### What you are asked to do
Transcribe every entry exactly, with nothing added or left out.

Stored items
──────────────────────────────

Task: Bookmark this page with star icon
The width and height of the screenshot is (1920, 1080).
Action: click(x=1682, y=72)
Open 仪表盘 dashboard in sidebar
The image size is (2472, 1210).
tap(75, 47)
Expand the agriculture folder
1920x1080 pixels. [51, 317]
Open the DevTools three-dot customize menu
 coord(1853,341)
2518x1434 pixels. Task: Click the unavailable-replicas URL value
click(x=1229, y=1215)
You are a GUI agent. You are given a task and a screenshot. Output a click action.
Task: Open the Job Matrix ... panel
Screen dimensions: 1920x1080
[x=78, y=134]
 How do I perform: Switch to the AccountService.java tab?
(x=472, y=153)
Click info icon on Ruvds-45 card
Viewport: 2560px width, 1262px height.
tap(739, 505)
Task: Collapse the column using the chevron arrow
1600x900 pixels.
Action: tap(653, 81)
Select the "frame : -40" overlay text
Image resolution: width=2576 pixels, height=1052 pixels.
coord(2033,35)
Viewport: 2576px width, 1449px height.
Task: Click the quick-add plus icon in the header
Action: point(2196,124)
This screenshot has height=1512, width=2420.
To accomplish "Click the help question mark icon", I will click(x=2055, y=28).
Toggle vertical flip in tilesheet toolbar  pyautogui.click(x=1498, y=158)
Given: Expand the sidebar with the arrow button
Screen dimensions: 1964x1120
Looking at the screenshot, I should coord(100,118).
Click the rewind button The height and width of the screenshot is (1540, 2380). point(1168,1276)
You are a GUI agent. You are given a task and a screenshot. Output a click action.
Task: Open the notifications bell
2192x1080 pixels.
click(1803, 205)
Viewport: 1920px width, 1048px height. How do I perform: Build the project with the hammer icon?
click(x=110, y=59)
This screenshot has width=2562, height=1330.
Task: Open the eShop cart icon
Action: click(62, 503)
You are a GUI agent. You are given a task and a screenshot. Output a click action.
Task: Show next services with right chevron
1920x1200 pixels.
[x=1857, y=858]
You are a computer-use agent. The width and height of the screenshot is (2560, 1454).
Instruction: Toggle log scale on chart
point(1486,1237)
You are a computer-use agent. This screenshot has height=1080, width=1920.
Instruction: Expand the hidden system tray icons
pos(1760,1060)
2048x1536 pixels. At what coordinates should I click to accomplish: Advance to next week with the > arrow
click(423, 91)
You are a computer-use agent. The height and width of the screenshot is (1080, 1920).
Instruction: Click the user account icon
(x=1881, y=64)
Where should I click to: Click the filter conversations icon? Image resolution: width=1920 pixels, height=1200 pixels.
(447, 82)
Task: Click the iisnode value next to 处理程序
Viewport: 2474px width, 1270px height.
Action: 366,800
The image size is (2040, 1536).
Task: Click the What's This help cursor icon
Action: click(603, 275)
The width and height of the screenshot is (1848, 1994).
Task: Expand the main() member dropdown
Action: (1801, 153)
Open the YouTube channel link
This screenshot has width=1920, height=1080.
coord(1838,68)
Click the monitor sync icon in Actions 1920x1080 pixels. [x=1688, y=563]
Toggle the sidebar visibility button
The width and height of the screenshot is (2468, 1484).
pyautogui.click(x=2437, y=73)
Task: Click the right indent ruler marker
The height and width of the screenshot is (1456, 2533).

──────────────────────────────

### Response to the exercise
Task: Bookmark this page with star icon
The width and height of the screenshot is (1920, 1080).
Action: click(x=1682, y=72)
Open 仪表盘 dashboard in sidebar
The image size is (2472, 1210).
tap(75, 47)
Expand the agriculture folder
1920x1080 pixels. [51, 317]
Open the DevTools three-dot customize menu
 coord(1853,341)
2518x1434 pixels. Task: Click the unavailable-replicas URL value
click(x=1229, y=1215)
You are a GUI agent. You are given a task and a screenshot. Output a click action.
Task: Open the Job Matrix ... panel
Screen dimensions: 1920x1080
[x=78, y=134]
 How do I perform: Switch to the AccountService.java tab?
(x=472, y=153)
Click info icon on Ruvds-45 card
Viewport: 2560px width, 1262px height.
tap(739, 505)
Task: Collapse the column using the chevron arrow
1600x900 pixels.
Action: tap(653, 81)
Select the "frame : -40" overlay text
Image resolution: width=2576 pixels, height=1052 pixels.
coord(2033,35)
Viewport: 2576px width, 1449px height.
Task: Click the quick-add plus icon in the header
Action: point(2196,124)
This screenshot has height=1512, width=2420.
To accomplish "Click the help question mark icon", I will click(x=2055, y=28).
Toggle vertical flip in tilesheet toolbar  pyautogui.click(x=1498, y=158)
Given: Expand the sidebar with the arrow button
Screen dimensions: 1964x1120
Looking at the screenshot, I should coord(100,118).
Click the rewind button The height and width of the screenshot is (1540, 2380). point(1168,1276)
You are a GUI agent. You are given a task and a screenshot. Output a click action.
Task: Open the notifications bell
2192x1080 pixels.
click(1803, 205)
Viewport: 1920px width, 1048px height. How do I perform: Build the project with the hammer icon?
click(x=110, y=59)
This screenshot has width=2562, height=1330.
Task: Open the eShop cart icon
Action: click(62, 503)
You are a GUI agent. You are given a task and a screenshot. Output a click action.
Task: Show next services with right chevron
1920x1200 pixels.
[x=1857, y=858]
You are a computer-use agent. The width and height of the screenshot is (2560, 1454).
Instruction: Toggle log scale on chart
point(1486,1237)
You are a computer-use agent. This screenshot has height=1080, width=1920.
Instruction: Expand the hidden system tray icons
pos(1760,1060)
2048x1536 pixels. At what coordinates should I click to accomplish: Advance to next week with the > arrow
click(423, 91)
You are a computer-use agent. The height and width of the screenshot is (1080, 1920).
Instruction: Click the user account icon
(x=1881, y=64)
Where should I click to: Click the filter conversations icon? Image resolution: width=1920 pixels, height=1200 pixels.
(447, 82)
Task: Click the iisnode value next to 处理程序
Viewport: 2474px width, 1270px height.
Action: 366,800
The image size is (2040, 1536).
Task: Click the What's This help cursor icon
Action: click(603, 275)
The width and height of the screenshot is (1848, 1994).
Task: Expand the main() member dropdown
Action: (1801, 153)
Open the YouTube channel link
This screenshot has width=1920, height=1080.
coord(1838,68)
Click the monitor sync icon in Actions 1920x1080 pixels. [x=1688, y=563]
Toggle the sidebar visibility button
The width and height of the screenshot is (2468, 1484).
pyautogui.click(x=2437, y=73)
Task: Click the right indent ruler marker
The height and width of the screenshot is (1456, 2533).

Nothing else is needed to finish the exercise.